Secara struktural, penata menggunakan struktur Tri Angga. Dalam bagian tersebut juga

dapat dikembangkan menjadi beberapa sub bagian seperti yang penggarap kembangkan dalam

garapan ini dibagi menjadi 5 sub bagian utama yaitu: kawitan, pepeson, pengawak, pengecet,

dan pekaad, serta adanya transisi antar satu bagian kebagian lainnya. Adapun pemaparan dari 5

sub tersebut beserta penggambarannya adalah :

• Kawitan : diawali dengan pukulan nada ndung pada semua instrument bilah yang dilakukan

secara bergantian mulai dari nyong-nyong ageng , demung , dan six group ,yang dilanjutkan
dengan kekilitan riong, Setelah itu dilanjutkan dengan transisi berupa kebyar ringan untuk

masuk ke six group (pasukan enam). Setelah itu masuk calung jegong, trompong dan

dilanjutkan dengan pola kendang sebagai transisi untuk menuju bagian selanjutnya yaitu

pepeson. Dalam kawitan ini mengambarkan bagai mana besiap siap untuk melakukan

melakukan suatu prosesi.

• pepeson : dibagian pepeson lebih dominan menggunakan pola gegilakan dengan ketukan

delapan yang dilipatkan menjadi 2 rangkaian pola melodi. adapun ketukan melodi yang

dipergunakan dalam pepeson ini berjumlah 16 ketukan diulang 9 kali dalam tempo lambat, dan

dilanjutkan dengan tempo sedang yang brulang ulang. Setelah itu dilanjutkan dengan transisi

yang menghubungkan antara pola melodi satu dengan melodi selanjutnya yang menggunakan

ketukan sama dengan melodi sebelumnya yaitu 16 ketukan. Setelah itu dilanjutkan dengan

transisi untuk menuju kebagian selanjutnya yaitu pengawak. Dalam bagian pepeson

menggunakan teknik keklenyongam dan beberapa teknik sesimbaran.

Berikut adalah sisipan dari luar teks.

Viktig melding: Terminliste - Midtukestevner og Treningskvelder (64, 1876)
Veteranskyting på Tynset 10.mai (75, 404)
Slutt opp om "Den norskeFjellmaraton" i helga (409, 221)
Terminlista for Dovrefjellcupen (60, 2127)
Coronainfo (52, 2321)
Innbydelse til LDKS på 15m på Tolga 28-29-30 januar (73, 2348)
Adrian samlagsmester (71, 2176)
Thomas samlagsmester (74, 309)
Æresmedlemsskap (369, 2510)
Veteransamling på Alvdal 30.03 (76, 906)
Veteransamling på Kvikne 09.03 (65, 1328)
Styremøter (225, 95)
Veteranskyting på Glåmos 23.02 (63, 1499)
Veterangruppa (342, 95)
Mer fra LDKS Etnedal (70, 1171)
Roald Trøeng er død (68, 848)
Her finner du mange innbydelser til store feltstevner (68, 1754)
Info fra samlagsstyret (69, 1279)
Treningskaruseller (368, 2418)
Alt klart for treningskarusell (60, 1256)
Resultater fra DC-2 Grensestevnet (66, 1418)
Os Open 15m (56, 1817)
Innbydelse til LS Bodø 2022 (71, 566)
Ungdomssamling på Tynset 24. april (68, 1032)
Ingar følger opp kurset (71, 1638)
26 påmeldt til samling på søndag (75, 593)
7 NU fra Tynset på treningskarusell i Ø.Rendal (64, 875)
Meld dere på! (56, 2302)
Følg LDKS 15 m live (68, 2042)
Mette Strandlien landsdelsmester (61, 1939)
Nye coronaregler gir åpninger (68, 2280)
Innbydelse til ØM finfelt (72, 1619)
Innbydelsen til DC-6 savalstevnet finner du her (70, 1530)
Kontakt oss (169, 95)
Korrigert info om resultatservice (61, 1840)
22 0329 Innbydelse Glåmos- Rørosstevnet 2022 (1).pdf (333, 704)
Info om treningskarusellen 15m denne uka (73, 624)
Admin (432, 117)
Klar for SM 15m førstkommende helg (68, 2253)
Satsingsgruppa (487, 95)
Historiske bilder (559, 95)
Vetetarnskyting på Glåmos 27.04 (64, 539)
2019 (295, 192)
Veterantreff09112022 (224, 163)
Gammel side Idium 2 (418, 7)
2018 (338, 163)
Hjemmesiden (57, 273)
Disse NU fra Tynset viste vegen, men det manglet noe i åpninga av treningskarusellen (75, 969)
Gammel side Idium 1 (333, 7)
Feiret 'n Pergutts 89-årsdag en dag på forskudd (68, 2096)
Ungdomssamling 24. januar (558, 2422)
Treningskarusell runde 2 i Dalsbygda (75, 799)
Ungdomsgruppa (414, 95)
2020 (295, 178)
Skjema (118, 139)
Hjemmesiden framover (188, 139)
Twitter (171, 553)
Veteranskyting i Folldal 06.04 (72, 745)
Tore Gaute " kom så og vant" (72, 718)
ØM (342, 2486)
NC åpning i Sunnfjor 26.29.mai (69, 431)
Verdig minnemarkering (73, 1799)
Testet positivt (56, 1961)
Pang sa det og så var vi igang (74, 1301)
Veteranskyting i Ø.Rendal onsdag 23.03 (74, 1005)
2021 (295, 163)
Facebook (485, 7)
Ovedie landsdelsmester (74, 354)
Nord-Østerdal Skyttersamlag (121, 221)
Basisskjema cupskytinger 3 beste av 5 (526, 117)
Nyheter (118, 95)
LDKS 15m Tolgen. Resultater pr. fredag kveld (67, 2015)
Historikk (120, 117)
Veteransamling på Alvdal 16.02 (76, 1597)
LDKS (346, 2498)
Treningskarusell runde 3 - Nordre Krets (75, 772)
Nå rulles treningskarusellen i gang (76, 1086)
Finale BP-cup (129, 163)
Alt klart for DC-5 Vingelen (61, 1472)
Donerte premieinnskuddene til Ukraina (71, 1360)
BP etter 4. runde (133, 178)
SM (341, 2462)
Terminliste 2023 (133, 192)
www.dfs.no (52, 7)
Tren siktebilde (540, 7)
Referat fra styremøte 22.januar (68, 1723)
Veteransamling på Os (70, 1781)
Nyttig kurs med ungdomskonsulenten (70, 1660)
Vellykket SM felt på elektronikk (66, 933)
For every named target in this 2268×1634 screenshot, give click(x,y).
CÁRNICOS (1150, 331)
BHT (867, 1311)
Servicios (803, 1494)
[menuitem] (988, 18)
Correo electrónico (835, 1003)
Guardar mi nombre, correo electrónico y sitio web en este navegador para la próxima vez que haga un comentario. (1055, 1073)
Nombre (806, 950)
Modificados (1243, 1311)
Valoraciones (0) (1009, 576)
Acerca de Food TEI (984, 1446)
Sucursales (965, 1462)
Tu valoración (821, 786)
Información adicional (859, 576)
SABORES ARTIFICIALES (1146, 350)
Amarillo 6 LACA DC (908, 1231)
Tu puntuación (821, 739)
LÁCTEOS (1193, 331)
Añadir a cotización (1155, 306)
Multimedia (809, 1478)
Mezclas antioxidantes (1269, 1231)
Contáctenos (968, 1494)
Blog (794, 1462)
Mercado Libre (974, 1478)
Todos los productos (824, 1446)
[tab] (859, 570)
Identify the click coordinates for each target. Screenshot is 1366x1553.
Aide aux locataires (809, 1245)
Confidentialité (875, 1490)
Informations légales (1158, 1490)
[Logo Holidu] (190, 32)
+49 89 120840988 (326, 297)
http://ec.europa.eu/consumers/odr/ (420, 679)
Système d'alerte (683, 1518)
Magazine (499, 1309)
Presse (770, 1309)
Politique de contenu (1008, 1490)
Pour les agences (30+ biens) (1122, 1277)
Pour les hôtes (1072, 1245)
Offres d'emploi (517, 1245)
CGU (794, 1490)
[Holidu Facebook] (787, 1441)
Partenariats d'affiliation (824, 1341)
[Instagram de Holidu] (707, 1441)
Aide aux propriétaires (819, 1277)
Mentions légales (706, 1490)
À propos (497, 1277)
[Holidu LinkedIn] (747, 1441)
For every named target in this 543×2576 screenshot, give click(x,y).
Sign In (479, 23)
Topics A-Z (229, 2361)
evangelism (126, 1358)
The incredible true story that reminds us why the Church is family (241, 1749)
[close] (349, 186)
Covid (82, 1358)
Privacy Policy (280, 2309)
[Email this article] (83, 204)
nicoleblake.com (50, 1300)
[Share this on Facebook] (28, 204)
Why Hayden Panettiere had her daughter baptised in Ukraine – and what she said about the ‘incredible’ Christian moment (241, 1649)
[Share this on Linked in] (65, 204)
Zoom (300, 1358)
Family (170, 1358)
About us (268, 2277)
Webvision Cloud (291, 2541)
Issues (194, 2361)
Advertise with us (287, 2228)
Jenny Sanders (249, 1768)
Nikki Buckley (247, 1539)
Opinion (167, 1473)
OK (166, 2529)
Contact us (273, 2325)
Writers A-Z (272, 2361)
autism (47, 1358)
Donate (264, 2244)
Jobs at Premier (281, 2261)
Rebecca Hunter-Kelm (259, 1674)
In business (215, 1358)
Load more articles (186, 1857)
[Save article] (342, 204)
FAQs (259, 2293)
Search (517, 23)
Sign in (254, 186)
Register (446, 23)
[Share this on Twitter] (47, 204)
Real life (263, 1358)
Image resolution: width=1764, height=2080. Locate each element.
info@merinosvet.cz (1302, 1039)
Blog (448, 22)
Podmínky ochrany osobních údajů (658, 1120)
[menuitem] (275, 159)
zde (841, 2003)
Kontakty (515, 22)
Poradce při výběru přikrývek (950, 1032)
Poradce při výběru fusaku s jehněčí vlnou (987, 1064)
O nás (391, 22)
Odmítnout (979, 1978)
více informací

• Pengawak : ketukan melodi yang dipergunakan pada bapang ini berjumlah 32 ketukan yang

didalamnya dominan menggunakan teknik keklenyongan dan pola pola kendang yang lambat,

senta menggunakan teknik permainan riong norot. Dalam sub ini penata mengolah melodi

secara berulang ulang untuk menggambarkan bentuk tedung yang bulat diawali dengan

masuknya nada nding, dilanjutkan dengan nada ndong, ndeng, ndung, ndang, dan kembali lagi

ke nding. Setelah itu pengolahan dinamika tempo naik dibagian akhir pengawak yang akan

menghubungkan antara pengawak dan pengecet.

• Pengecet : dalam sub pengecet, penata menggunakan tempo yang ngebit dengan pola

gegilakan yang menggunakan 16 ketukan . Kemudian dilanjutkan dengan transisi menuju siat

yang menggunakan pola kale yang penata kembangkan menggunakan 2 melodi yaitu ndeng

dan ndung, dan pola kendang gilak sebagai pemurba akan terjadinya siat.

• Pekaad : dalam pekaad, penata juga menggunakan pola gegilakan yang dilakukan dengan

teknik keklenyongan dengan 16 ketukan.